Mozambique floods heighten disease, malnutrition risks – UN agencies

Mozambique floods heighten disease, malnutrition risks – UN agencies

The head of aid coordination office, OCHA, in the country, Paola Emerson, told reporters in Geneva that more than half a million people have been impacted by the floods, triggered by heavy rains in the first weeks of the new year.

“The numbers keep rising as extensive flooding continues and dams keep releasing water to avoid bursting,” she said.

Mozambique’s Gaza province is most affected along with Maputo and Sofala provinces.

‘Melting’ houses

Speaking from Xai-Xai, Gaza’s capital city, Ms. Emerson stressed that 90 per cent of the country’s people live in adobe houses, which are earth-based structures “that basically melt after a few days’ rains”.

Health facilities, roads and critical infrastructure are also heavily impacted. Ms. Emerson said that some 5,000 kilometres of roads have been damaged across nine provinces, including the main road linking the capital Maputo to the rest of the country, which is currently inaccessible, resulting in major supply chain disruptions.

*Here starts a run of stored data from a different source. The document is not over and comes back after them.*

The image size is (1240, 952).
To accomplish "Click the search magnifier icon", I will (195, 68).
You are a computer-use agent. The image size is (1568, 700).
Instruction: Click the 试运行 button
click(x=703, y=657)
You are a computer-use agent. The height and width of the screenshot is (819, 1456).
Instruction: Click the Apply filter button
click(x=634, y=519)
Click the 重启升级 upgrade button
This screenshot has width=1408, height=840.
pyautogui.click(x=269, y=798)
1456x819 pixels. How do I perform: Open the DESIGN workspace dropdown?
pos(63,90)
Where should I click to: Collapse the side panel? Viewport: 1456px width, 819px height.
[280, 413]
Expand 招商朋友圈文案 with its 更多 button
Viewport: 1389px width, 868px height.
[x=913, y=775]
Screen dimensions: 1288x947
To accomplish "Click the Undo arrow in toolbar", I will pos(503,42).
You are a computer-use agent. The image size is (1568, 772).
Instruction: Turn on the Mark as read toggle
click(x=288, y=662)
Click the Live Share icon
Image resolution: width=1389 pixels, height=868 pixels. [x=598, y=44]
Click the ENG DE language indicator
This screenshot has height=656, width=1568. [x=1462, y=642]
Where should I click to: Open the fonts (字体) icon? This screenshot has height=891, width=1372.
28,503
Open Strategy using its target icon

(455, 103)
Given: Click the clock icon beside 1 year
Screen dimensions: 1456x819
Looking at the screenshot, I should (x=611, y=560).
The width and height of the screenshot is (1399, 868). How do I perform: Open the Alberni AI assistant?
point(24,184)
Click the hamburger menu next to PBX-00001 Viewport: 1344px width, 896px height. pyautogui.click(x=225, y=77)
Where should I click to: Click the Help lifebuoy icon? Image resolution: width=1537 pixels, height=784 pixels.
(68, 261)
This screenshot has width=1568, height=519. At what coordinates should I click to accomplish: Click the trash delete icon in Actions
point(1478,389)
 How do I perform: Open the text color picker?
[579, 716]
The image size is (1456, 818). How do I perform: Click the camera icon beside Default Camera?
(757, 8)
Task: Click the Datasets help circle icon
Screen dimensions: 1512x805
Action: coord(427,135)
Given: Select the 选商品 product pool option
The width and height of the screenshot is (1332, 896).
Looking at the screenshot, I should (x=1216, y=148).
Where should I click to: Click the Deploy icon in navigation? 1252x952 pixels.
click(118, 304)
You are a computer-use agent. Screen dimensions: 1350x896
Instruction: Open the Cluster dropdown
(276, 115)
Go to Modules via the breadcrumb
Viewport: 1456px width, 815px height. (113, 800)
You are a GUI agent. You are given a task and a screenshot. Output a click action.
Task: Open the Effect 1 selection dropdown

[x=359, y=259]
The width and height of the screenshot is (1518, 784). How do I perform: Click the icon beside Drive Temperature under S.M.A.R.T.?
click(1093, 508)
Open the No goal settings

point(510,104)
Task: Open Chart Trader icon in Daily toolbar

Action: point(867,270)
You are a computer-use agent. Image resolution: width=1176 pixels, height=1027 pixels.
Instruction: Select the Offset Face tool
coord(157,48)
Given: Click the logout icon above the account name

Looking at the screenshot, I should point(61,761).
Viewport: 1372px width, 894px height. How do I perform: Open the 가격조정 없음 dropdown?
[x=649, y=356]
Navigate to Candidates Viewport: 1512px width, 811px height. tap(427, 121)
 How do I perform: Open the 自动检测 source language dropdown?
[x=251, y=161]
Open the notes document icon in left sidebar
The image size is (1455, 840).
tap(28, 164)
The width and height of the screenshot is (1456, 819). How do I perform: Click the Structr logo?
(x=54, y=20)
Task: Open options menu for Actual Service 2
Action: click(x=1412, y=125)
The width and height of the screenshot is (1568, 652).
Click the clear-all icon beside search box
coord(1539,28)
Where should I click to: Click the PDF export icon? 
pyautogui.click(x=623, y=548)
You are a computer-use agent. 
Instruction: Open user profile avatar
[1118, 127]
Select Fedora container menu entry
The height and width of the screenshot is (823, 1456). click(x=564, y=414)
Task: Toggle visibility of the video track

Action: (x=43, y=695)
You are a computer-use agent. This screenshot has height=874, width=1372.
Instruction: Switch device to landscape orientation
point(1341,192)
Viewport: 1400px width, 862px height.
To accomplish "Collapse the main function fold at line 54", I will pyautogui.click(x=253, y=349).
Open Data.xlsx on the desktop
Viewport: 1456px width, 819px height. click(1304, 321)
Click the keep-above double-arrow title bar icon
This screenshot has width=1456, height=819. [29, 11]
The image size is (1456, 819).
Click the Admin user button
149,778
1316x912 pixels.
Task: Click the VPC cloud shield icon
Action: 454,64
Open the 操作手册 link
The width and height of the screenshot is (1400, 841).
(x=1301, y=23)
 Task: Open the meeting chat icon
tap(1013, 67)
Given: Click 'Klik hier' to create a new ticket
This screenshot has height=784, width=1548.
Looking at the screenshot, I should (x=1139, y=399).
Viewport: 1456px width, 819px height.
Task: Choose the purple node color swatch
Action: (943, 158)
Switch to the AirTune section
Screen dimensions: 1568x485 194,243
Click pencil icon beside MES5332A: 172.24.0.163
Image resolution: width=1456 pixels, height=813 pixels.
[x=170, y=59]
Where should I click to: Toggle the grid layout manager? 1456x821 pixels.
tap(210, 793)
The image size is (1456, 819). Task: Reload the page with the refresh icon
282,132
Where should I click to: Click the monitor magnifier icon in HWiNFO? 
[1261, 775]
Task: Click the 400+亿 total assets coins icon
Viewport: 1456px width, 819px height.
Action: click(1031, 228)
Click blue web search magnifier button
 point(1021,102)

Meanwhile, dams continue to release water even as heavy rains subside.

“From just one dam, up to 10,000 cubic metres-worth of water were being discharged. That is approximately 25 times the amount of water that could be held in the press briefing room you are in today, every second,” Ms. Emerson told journalists, seated in a room with capacity for more than 100 people.

You cannot imagine the strength of this water and the impact it has on people and the infrastructure.

National emergency

The Government of Mozambique has declared a national emergency and has established an emergency operations centre in Gaza province. Xai-Xai, which is near the Limpopo River, has been inundated, prompting evacuations. Ms. Emerson said that authorities have issued alerts for downtown Xai-Xai, “including warnings of crocodile risks in flooded areas”.

“River levels are rising and are reaching urban areas or heavily populated areas,” she said. “The crocodiles that are in the Limpopo River…are able to get into urban or populated areas that are now submerged underwater.

Also speaking from Xai-Xai, the UN Children’s Fund (UNICEF)’s Chief of Communication in Mozambique, Guy Taylor, warned that flooding is “turning unsafe water, disease outbreaks and malnutrition into a deadly threat for children”.

Lethal combination

The combination of waterborne diseases and malnutrition “can often prove lethal,” he said, stressing that even before the floods, four out of every 10 children in Mozambique experienced chronic malnutrition.

“This renewed disruption to food supplies, to health services and to care practices threatens to push the most vulnerable children into a dangerous spiral,” he insisted.

Mr. Taylor added that Mozambique is now entering into its annual cyclone season, creating the risk of a double crisis. “We can prevent disease, deaths and irreversible losses to children, but we need to act fast,” he said.

The UNICEF spokesperson described Mozambique as “a country of children and young people”, with an average age of 17.

“When floods and cyclones strike, as they have repeatedly and with increasing frequency over recent years, it’s the youngest and children who are hit hardest,” he concluded.